- [Task list]
[A] According to the MOR Entertainment text, on what date did MOR resurface as an online radio station?
[B] Reproduce the passage of the MOR Entertainment text from "Since the forced" up to and including "Radio Romance (1989–1993)".
[C] Write the next part of the MOR Entertainment text, picking up after its final sentence.

- [Supplied text]
+===+

MOR Entertainment is a national brand of new media radio station owned and operated by media conglomerate ABS-CBN Corporation.

MOR started in 2001 as the FM brand of ABS-CBN Regional and terrestrially operated 15 radio stations in the Philippines. As a broadcast radio network, MOR stations primarily played contemporary middle-of-the-road and original Pinoy music, as well as radio drama and talk content (news content via TV Patrol Regional was also available on selected stations).

Since the forced shutdown of ABS-CBN brought about by the congressional denial of its franchise, MOR resurfaced as an online radio station starting September 14, 2020. MOR currently broadcasts content via its main and regional pages on Facebook; a dedicated channel on Kumu (MOR TV); and linear feeds on iWantTFC, ABS-CBN Radio Service, and Alto.

History and background

Radio Romance (1989–1993)
At 6:00am on July 16, 1989, ABS-CBN's Manila FM station, DWRR 101.9 MHz, changed format to an easy-listening station known as 101.9 Radio Romance. It played easy-listening love songs except for a Sunday OPM program. At first all of the DJs were female, including Amy Perez. Radio Romance became the first FM station to implement the technological innovation of playlists originating from compact discs.

+===+

- [Recorded information]
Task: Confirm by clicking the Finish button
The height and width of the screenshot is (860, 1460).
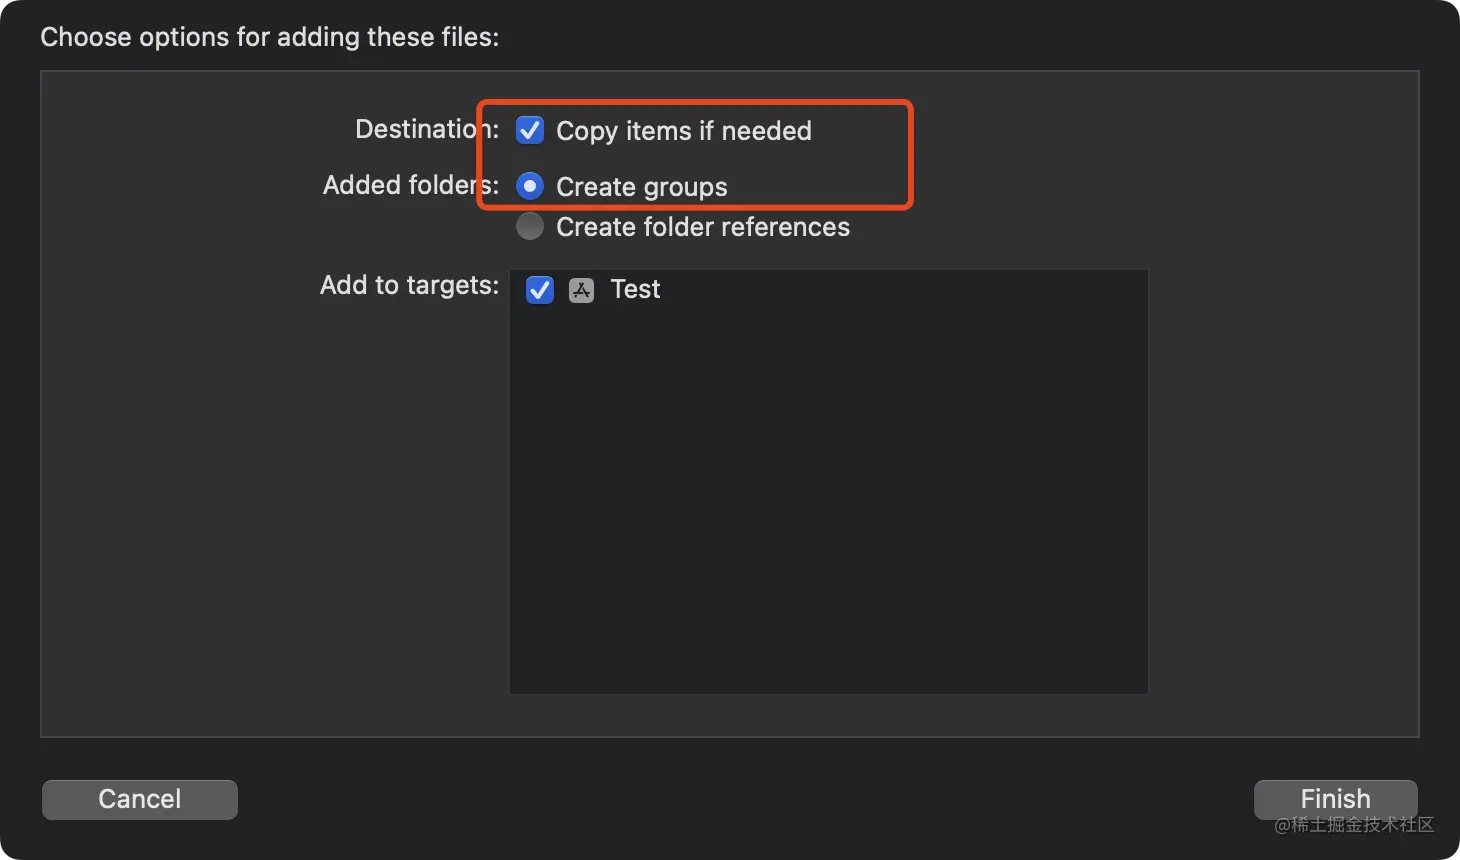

+===+

- [Responses by task]
[A] September 14, 2020

[B]
Since the forced shutdown of ABS-CBN brought about by the congressional denial of its franchise, MOR resurfaced as an online radio station starting September 14, 2020. MOR currently broadcasts content via its main and regional pages on Facebook; a dedicated channel on Kumu (MOR TV); and linear feeds on iWantTFC, ABS-CBN Radio Service, and Alto.

History and background

Radio Romance (1989–1993)

[C]
On August 1, 1989, signaled the station's first nationwide reach when DZRR 103.1 MHz in Baguio became the relay outlet of DWRR 101.9 in Manila, ensuring uninterrupted listening for travelers from Manila to as far north as Ilocos Sur. It was followed by DYLS 97.1 MHz Cebu in Cebu on January 20, 1992, and DXRR 101.1 MHz Davao in Davao on January 25, 1992, which was also the relay outlet of DWRR. In the early 1990s, it began simulcasting via satellite across the country and became known as Radio Romance: Nationwide.

Star Radio (1993–1997)
On July 14, 1993, DXEC 91.9 MHz Cagayan de Oro commenced broadcast as The Great EC 91.9 STAR Radio, with its studios then-located at nearby Limketkai Center. This was the first ABS-CBN regional station to use the "Star Radio" banner, and it was also the first to air in a mass-based format.

In 1995, ABS-CBN started launching its new stations across the country and branded them as ABS-CBN STAR Radio with its tagline The Heart of the City. Those newly launched stations were DWEL 95.5 MHz Laoag, DWEC 94.3 MHz Dagupan (known as ABS-CBN STAR Radio Northern Luzon with DZRR 103.1 MHz Baguio as its relay outlet), DWRD 93.9 MHz Legazpi, DWAC 93.5 MHz Naga, DYMC 91.1 MHz Iloilo, DYOO 101.5 MHz Bacolod, DYTC 94.3 MHz Tacloban, DXRR 101.1 MHz Davao (from a relay satellite station under Radio Romance branding), DXBC 92.7 MHz General Santos and DXFH 98.7 MHz Zamboanga. It became the first branding of ABS-CBN's regional FM network until 1997.

ABS-CBN Radio/ProStar (1997–1999)
On March 1, 1997, under the formation of Regional Network Group (RNG), all ABS-CBN's FM stations were rebranded to ABS-CBN Radio which served to help avoid brand confusion with the rival Star FM, owned by Bombo Radyo. The slogan "The Heart of the City" of "ABS-CBN STAR Radio" was still used. ProStar was a branding of selected ABS-CBN regional FM stations outside Manila.

ABS-CBN For Life! (1999–2001)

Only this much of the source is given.